На космонавтах лежит большая ответственность – устают ли они от этого?

Ну, наверное, немного устаешь, потому что действительно это груз ответственности. Ты понимаешь, что от тебя зависит результат всех научных экспериментов, инженерных каких-то программ. С другой стороны, ты с этой ответственностью смиряешься. Потому что подготовка не такая уж быстрая.У меня, например, подготовка к первому полету заняла 10 лет. И ты понимаешь, что морально ты готов к тому, что самое главное в полете — это даже не твоя безопасность, а это ответственность, ответственность перед всеми теми людьми, которые работают на космическую программу.

Когда, предположим, мы отработали какой-то импульс на корабле, ты сразу думаешь, во-первых, что может пойти не так в этой ситуации — импульс не до конца отработался, или двигатель плохо сработал, еще чего-нибудь и, соответственно, что у нас следующее, к чему я должен быть готов. Дальше начинаешь думать, а что там может пойти не так, дай-ка я на всякий случай сделаю закладочку в книжке с нештатными ситуациями, чтобы быть готовым, или в голове прокручиваешь.

Я не скажу, что это прямо супертяжело. Ты обучаешься распределять свои силы, эмоции, предположим, по дню или по экспедиции. Ты понимаешь, что хорошо, мне нужна отдушина, отключиться от вот этой вот давящей ответственности, от постоянной работы, мне нужно хобби, увлечение. У кого-то это просмотр сериалов. Я очень много фотографировал. Все свободное время я тратил на фотографии нашей прекрасной планеты. И я же из этого полета привез 350 тысяч фотографий. Это было мое хобби. А космическое фотографирование — это такая фотоохота. Когда станция летит со скорость 28 тысяч км/ч, у тебя есть несколько секунд, чтобы увидеть объект, навестись, сделать кадр. В общем, это тебя занимает, 100%, и это прекрасная отдушина, ты перестаешь фрустрировать на какие-нибудь там другие неприятные темы.

Главная сложность для человеческого организма при полете на Марс?

Сложностей будет несколько. И на самом деле все они решаемы. В первую очередь надо, конечно, помнить о том, что нам нужна хорошая система профилактики. То есть, мы должны подготовить человека, предположим, к высадке на поверхность другой планеты, где ему еще придется работать.И если до Луны мы можем долететь достаточно быстро, то до Марса нам лететь, ну там, порядка 200-250 суток. Тут уже атрофия и все сопутствующие удовольствия раскроются в полной мере.

Поэтому должна быть очень хорошо отработана система профилактики.
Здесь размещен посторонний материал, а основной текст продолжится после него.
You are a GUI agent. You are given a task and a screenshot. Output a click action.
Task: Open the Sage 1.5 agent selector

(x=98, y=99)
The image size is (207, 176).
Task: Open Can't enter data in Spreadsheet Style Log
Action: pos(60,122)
Второе, это, конечно, космическая радиация. Понятно, что у нас она присутствует и на станции, и дозы у нас повышенные, но не критично. Когда мы летим на Марс, придется пересекать радиационные пояса, там уже дозы достаточно большие. Понятно, что это все может быть решено с помощью баллистики, или с помощью инженерных средств защиты, может быть, с помощью фармакологических средств. Но на самом деле, именно этим и интересен полет к Марсу, тем, что будет достаточно большая технологическая отдача, очень много задач надо будет подготовить, решить, а все эти технологии прекрасно будут востребованы для жизни обычного человека здесь на Земле.

Я на самом деле очень рад, что появляются достаточно сильные частные игроки на вот этой вот космической платформе. Это не только Илон Маск, это и Джефф Безос, это и Ричард Брэнсон, это и Boeing, это и Lockheed Martin. На самом деле, за ними будущее, потому что частная компания априори эффективней, чем государственная машина — быстрей принимаются решения. Да, они делают ошибки, но они быстрее снова приступают к работе. Они заточены на зарабатывание, а не на освоение бюджетов. И понятно, что за ними будущее. И очень надеюсь, что именно они и станут одним из толчков все-таки в развитии человеческой космонавтики и в частности полета к Марсу.